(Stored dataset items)
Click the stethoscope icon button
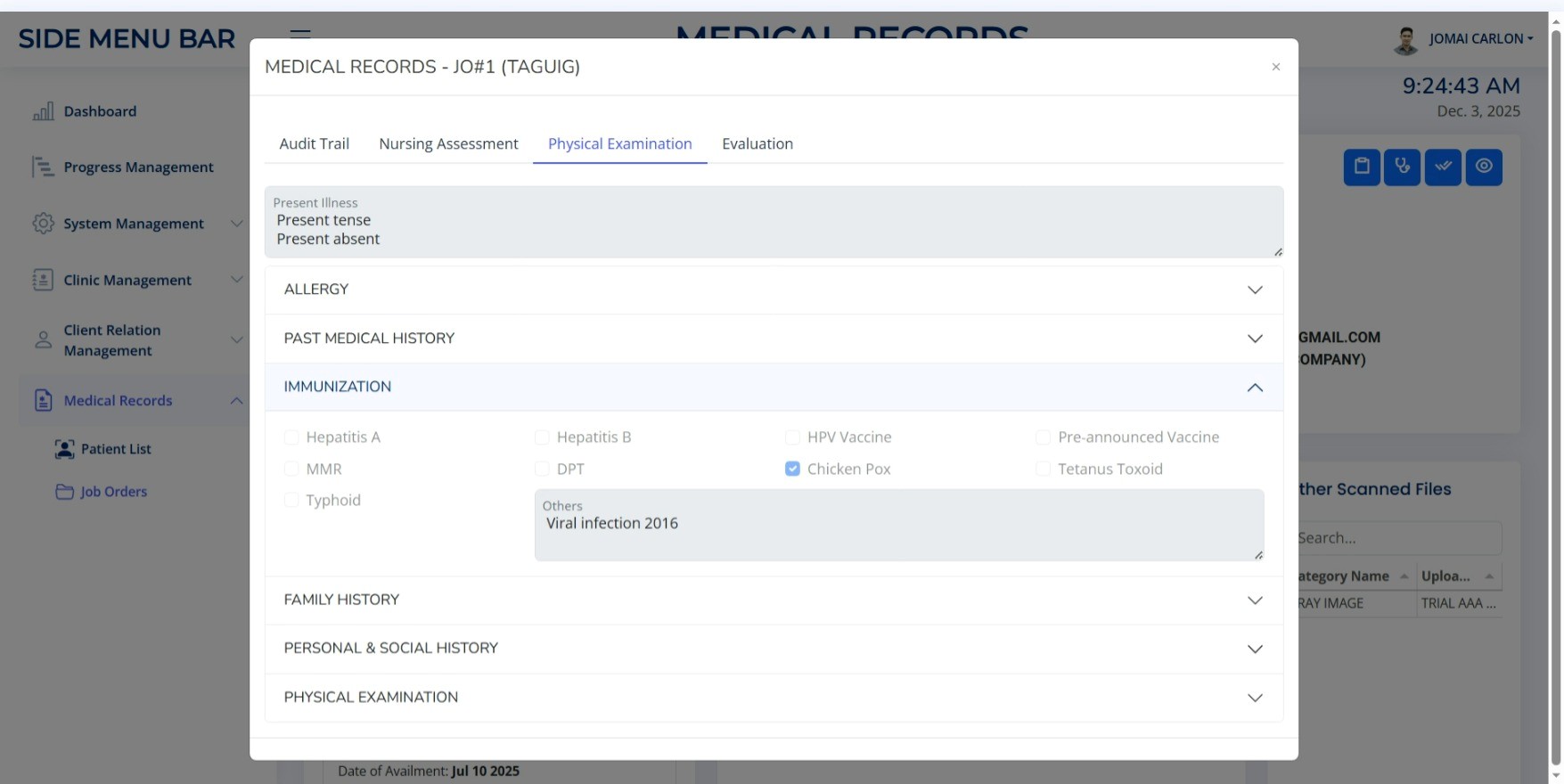This screenshot has width=1564, height=784. click(1402, 167)
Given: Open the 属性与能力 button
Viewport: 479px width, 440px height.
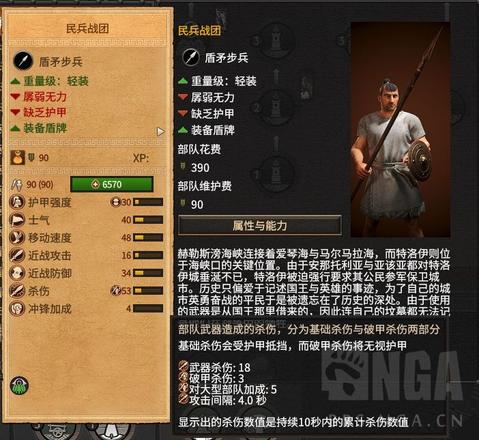Looking at the screenshot, I should click(260, 226).
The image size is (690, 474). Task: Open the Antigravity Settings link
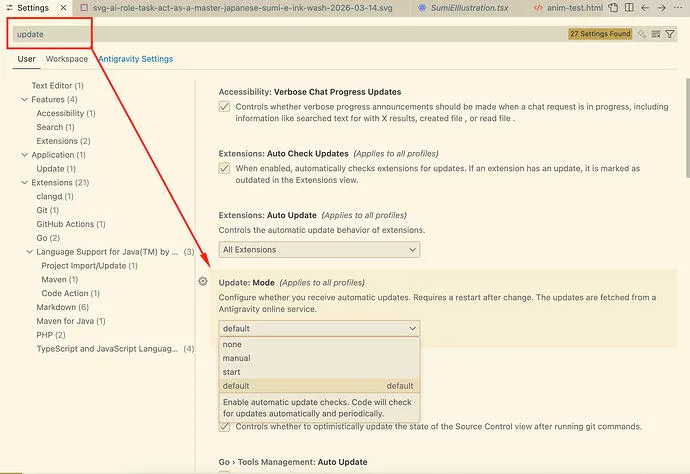point(135,59)
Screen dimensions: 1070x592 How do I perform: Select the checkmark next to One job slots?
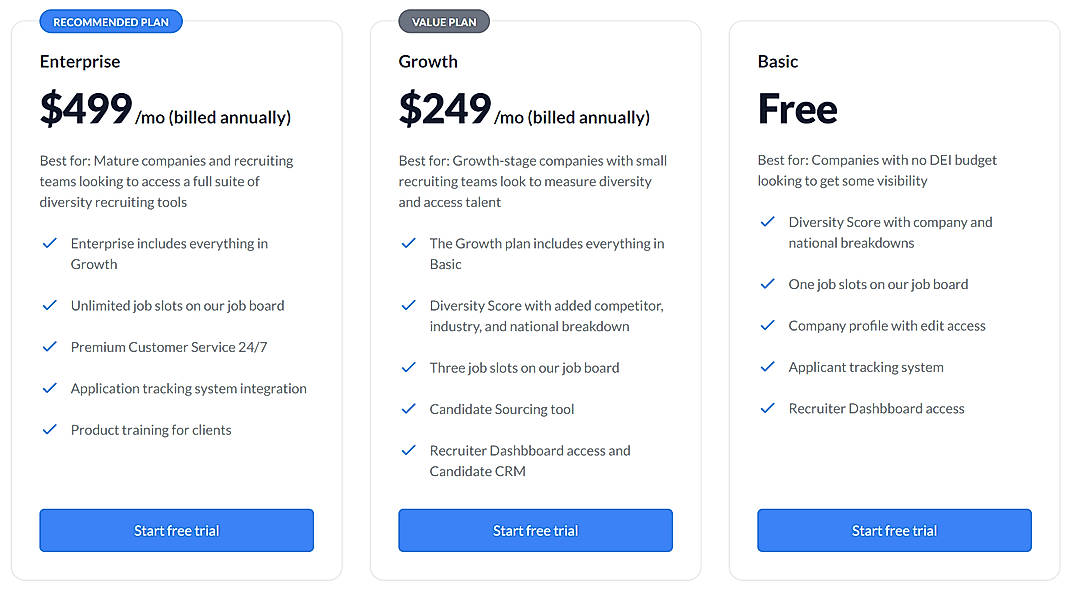(768, 284)
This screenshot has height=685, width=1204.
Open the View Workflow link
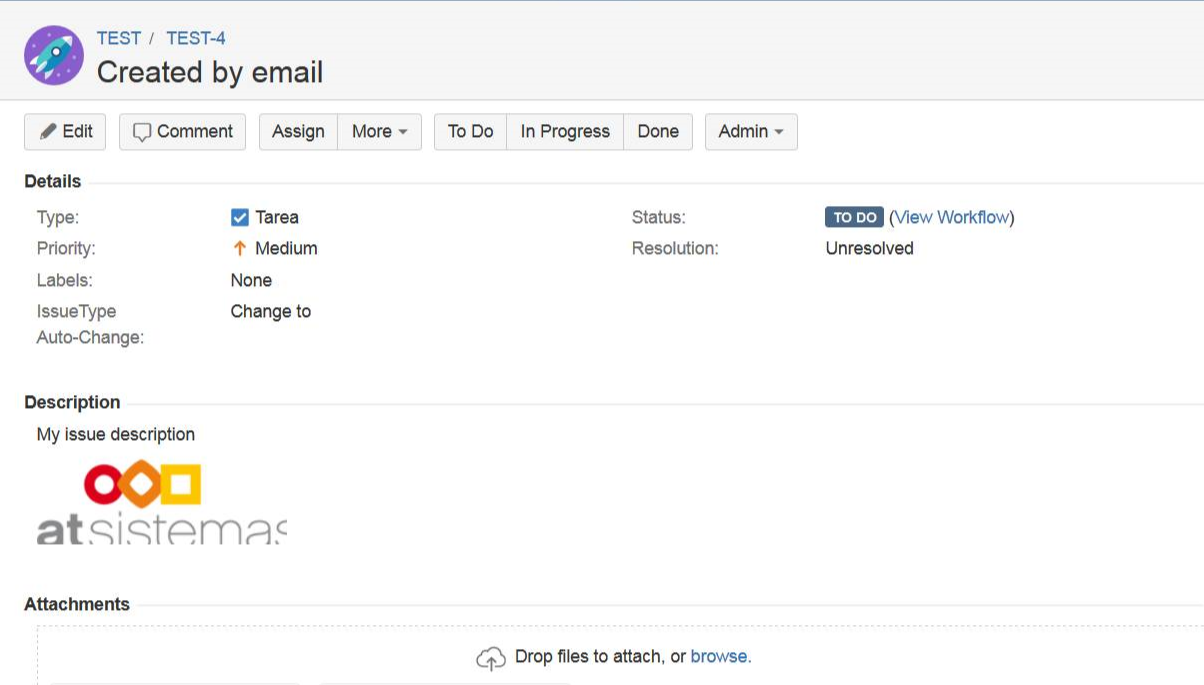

Exercise aim:
Would you copy out the data exactly, leaving every picture out?

Response to this exercise:
Click the stethoscope icon button
This screenshot has width=1564, height=784. click(1402, 167)
Given: Open the 属性与能力 button
Viewport: 479px width, 440px height.
Looking at the screenshot, I should click(260, 226).
The image size is (690, 474). Task: Open the Antigravity Settings link
point(135,59)
Screen dimensions: 1070x592 How do I perform: Select the checkmark next to One job slots?
(768, 284)
This screenshot has height=685, width=1204.
Open the View Workflow link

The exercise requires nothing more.